Avoid steps and ridges in the pond if you have raccoons or other animal pests in your area and plan on having fish. Steps are nice for setting in bog plants, but they also facilitate fishing by predators.
If you don’t plan on having fish, make sure you make provisions to control breeding mosquitoes.
Make sure your pond is at least 1000 gallons and at least 30” deep if you want to keep a few koi. If you want more koi build a larger pond. Koi need large ponds to thrive.
When building your pond plumbing leave plenty of room between pipes and use a larger gauge pipe rather than smaller. Larger pipe will allow for a freer flow of water, and by installing plenty of pipe between events like leaf traps, back flows and the pump itself (if you are using an in-line pump) you will be able to take pipes apart for repairs and have space to add additional mechanical parts. Ideally, stick to 2″ or larger PVC pipe.

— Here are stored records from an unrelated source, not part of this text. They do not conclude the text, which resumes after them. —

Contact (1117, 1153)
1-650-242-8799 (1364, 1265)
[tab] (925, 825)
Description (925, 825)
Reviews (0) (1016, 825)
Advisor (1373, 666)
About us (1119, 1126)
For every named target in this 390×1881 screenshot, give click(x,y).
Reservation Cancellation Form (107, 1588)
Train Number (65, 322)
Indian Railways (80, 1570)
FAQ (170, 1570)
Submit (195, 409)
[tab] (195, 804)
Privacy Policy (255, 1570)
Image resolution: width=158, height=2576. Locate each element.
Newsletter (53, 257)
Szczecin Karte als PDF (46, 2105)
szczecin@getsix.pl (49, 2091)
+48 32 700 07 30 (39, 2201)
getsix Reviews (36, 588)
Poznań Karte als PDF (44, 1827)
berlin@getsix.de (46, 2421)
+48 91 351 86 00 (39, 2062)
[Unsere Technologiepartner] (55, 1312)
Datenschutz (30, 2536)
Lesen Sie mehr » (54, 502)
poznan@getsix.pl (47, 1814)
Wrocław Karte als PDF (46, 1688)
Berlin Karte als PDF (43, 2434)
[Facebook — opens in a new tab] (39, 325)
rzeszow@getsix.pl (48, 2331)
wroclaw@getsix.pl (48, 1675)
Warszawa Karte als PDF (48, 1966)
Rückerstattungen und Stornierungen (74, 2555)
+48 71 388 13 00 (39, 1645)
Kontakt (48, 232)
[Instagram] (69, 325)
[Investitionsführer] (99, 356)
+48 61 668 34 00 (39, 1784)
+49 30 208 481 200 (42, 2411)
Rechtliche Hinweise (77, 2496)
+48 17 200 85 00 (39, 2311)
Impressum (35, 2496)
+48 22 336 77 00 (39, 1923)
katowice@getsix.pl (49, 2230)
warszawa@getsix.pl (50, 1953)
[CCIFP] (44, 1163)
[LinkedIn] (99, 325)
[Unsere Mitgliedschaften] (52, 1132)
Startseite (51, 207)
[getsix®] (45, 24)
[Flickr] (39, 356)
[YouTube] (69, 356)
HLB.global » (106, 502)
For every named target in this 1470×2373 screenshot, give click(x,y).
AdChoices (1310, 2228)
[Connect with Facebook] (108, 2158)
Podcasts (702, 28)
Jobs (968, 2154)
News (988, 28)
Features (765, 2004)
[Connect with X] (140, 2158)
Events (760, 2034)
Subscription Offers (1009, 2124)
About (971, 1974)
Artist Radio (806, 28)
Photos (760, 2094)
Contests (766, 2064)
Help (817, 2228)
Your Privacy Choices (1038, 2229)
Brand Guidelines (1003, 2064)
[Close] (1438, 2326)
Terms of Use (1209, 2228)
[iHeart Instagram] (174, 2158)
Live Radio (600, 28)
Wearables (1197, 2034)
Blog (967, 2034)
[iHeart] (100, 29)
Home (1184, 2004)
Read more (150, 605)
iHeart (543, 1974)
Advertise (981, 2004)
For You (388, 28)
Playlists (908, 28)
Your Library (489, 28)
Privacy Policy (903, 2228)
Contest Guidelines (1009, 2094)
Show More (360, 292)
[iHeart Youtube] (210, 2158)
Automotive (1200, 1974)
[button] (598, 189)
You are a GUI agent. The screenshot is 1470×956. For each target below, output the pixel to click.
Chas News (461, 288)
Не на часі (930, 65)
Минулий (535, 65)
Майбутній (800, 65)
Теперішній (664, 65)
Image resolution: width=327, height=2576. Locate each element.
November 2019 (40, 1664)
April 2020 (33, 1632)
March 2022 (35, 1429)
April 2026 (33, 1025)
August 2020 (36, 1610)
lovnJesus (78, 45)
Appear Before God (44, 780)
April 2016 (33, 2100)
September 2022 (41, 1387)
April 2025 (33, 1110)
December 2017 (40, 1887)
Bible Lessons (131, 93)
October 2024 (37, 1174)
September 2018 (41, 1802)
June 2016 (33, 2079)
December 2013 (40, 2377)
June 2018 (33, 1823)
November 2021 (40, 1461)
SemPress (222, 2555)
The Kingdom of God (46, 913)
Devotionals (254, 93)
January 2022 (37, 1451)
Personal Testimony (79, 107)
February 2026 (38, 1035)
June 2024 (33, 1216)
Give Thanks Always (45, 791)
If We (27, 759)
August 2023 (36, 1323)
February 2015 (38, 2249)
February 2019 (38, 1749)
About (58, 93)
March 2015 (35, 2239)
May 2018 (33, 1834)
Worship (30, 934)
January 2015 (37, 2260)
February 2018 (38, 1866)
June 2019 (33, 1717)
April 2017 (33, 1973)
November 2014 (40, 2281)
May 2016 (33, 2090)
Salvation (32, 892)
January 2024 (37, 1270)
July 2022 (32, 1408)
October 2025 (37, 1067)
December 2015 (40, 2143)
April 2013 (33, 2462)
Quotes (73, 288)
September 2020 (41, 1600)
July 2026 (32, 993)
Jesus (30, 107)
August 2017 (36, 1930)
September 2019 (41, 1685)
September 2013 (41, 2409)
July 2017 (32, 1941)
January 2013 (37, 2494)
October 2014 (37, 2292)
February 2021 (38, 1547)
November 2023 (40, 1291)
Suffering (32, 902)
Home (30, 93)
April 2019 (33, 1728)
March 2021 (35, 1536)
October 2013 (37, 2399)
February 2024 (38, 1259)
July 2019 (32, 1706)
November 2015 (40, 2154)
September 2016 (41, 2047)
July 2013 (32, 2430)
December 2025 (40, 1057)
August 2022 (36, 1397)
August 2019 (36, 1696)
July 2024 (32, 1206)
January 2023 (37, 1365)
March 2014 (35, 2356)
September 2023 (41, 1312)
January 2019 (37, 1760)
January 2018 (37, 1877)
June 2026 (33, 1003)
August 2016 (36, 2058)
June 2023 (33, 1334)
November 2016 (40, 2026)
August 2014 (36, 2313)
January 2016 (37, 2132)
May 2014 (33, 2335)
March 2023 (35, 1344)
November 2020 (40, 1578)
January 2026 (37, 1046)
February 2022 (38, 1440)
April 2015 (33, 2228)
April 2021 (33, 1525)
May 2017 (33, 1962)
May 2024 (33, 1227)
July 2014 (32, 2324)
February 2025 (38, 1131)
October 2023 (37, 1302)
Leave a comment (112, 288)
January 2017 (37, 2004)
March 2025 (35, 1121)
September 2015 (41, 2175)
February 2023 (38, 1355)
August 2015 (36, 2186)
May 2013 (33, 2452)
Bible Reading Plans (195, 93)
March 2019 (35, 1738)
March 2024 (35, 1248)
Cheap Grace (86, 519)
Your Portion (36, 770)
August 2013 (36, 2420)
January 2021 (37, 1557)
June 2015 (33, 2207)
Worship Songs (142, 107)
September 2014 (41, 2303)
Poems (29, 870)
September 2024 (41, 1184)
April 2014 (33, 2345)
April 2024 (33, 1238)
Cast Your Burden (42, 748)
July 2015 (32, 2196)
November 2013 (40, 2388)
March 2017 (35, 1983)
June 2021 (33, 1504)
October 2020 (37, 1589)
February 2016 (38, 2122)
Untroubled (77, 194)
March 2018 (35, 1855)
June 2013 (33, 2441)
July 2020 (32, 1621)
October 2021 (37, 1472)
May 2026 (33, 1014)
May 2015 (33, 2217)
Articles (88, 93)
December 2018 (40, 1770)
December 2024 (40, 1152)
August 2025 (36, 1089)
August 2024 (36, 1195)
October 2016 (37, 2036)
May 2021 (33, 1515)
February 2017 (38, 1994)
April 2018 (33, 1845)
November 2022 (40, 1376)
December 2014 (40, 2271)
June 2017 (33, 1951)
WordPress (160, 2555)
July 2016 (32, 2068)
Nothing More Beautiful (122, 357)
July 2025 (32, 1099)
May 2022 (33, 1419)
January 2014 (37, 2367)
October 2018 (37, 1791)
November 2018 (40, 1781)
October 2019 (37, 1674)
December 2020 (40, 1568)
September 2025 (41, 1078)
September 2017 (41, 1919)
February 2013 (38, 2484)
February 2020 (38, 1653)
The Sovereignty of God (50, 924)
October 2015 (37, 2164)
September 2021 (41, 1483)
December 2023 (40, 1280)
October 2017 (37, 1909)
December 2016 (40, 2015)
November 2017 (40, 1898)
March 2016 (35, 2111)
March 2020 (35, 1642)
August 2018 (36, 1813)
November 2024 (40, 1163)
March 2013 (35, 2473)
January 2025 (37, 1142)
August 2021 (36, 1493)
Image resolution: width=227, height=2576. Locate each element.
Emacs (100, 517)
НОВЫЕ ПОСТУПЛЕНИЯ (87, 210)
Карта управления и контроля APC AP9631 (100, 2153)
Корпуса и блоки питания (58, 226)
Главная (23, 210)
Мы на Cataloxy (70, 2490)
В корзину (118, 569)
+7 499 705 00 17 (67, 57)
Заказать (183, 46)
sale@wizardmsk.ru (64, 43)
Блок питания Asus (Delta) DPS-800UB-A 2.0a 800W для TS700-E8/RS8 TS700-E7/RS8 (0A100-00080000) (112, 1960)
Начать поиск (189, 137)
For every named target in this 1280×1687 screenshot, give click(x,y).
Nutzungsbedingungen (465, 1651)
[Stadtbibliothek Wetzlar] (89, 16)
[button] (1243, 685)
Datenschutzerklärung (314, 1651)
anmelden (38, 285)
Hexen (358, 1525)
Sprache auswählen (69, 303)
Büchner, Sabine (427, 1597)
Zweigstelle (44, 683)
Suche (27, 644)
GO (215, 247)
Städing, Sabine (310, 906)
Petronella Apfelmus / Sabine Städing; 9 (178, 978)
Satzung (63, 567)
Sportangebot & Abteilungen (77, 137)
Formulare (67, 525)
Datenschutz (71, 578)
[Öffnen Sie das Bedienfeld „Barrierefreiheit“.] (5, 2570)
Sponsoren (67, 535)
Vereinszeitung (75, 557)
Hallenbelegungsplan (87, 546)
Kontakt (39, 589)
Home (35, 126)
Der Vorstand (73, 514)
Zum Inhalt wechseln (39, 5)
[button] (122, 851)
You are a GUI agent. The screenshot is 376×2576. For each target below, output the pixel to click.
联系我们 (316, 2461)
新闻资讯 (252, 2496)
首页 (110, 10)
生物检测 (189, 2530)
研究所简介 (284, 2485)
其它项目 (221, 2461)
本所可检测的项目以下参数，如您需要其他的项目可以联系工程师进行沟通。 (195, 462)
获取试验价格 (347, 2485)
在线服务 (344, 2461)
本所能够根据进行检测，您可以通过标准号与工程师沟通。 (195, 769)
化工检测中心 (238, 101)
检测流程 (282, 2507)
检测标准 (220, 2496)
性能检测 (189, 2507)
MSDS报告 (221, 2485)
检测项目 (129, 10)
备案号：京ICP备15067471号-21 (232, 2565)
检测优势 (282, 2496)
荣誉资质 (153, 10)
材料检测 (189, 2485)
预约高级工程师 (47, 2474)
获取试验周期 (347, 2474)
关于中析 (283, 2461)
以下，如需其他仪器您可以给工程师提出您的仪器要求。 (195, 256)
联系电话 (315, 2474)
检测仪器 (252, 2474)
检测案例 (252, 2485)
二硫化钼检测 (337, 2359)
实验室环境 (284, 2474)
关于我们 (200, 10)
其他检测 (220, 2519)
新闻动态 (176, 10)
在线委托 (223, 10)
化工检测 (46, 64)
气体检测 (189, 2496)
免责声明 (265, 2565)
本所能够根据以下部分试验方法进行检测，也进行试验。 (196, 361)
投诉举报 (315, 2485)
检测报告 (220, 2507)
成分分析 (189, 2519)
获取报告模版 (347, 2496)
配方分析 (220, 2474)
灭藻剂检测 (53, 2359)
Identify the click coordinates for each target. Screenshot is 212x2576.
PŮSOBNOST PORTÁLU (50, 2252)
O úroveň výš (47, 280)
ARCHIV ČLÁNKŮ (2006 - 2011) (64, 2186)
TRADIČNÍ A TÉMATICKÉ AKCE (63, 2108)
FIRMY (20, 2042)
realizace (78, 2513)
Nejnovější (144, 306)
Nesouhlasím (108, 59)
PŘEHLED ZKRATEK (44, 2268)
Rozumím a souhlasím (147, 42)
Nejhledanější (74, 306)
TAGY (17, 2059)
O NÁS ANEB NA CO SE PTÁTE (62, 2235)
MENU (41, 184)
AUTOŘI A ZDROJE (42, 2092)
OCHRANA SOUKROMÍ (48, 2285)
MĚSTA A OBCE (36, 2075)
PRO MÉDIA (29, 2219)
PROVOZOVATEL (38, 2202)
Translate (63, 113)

Check into your local building codes before building your pond. For example, a pond that is more that 18” deep in California will require a 5’ high fence surrounding it since it will be treated like a swimming pool. A fenced-in pond makes little sense from a decorative point of view in most gardens.
Plan on safety. Pets and children are drawn to ponds and you need to keep in mind protecting them from accidents in or near a pond. Also make sure your pond is not destroyed by your dogs – or from a neighbor dog — since many dogs will find your pond to be an irresistible invitation to go for a swim.
Research, design and plan your pond before you buy materials or dig. Any time you devote to doing your homework is likely to save much more time and expense by avoiding future mistakes and regrets.